Reputation: 119
In the below code, I'm trying to call answerButtonPressed and pass the strings 'left_button' and 'right_button' as parameters when the buttons are clicked. As is, I know when I define answerLeftButtonFunction it's immediately getting the value of answerButtonPressed('left_button'). How can I instead pass a reference to the function to showButton, to ensure that when the button is clicked it calls answerButtonPressed while passing the correct string as a parameter?
The only way I can think to do it involves global variables or creating a function for each button which I'm trying to avoid.
What's the "correct" way to do this?
const answerLeftButtonFunction = answerButtonPressed('left_button')
const answerRightButtonFunction = answerButtonPressed('right_button')
showButton(left_button, answer, answerLeftButtonFunction)
showButton(right_button, answer, answerRightButtonFunction)
function showButton(button, text, button_function) {
button.innerText = text
button.onclick = button_function
}
Upvotes: 0
Views: 66
Reputation: 23654
You can use data-attributes on the buttons to make them 'self-aware' and then set a listener to test if 1) the button clicked was one of our left/right buttons and then 2) which of them it was.
window.addEventListener('load', () => {
document.addEventListener('click', e => {
if (e.target.classList.contains('btn-dir')) {
// one of our buttons
console.log(`The ${e.target.dataset.dir} button was clicked`);
}
})
})
<button class='btn-dir' data-dir="left">< Left</button>
<button class='btn-dir' data-dir="right">Right ></button>
Upvotes: 1
Reputation: 197
You can try something like
const answerLeftButtonFunction = () => answerButtonPressed('left_button')

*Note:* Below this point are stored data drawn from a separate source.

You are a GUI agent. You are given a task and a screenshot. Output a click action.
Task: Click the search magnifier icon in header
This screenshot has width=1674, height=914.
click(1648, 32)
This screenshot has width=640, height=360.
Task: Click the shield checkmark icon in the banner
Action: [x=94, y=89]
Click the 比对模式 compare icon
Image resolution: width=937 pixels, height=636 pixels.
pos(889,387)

const answerRightButtonFunction = () => answerButtonPressed('right_button')
showButton(left_button, answer, answerLeftButtonFunction)
showButton(right_button, answer, answerRightButtonFunction)
function showButton(button, text, button_function) {
button.innerText = text
button.onclick = button_function
}
Upvotes: 0
Reputation: 8718
To be honest, creating new functions is the best and "correct" way to do it. Unlike some other "scripting" languages, function creations/calls in JavaScript aren't as expensive as you'd imagine. Although rereading your question, it seems as if you meant duplicating answerButtonPressed
VS creating anonymous wrapper functions for it.
Therefore:
showButton(left_button, answer, () => answerButtonPressed('left_button'))
Alternatively, since onclick
will call your handler with the DOM event that contains (amongst other things) a reference to the object that got clicked (e.g. the button), you could use that to determine the button name. You'd still have to be able to access the button name, by e.g. storing it as a HTML attribute on the button object.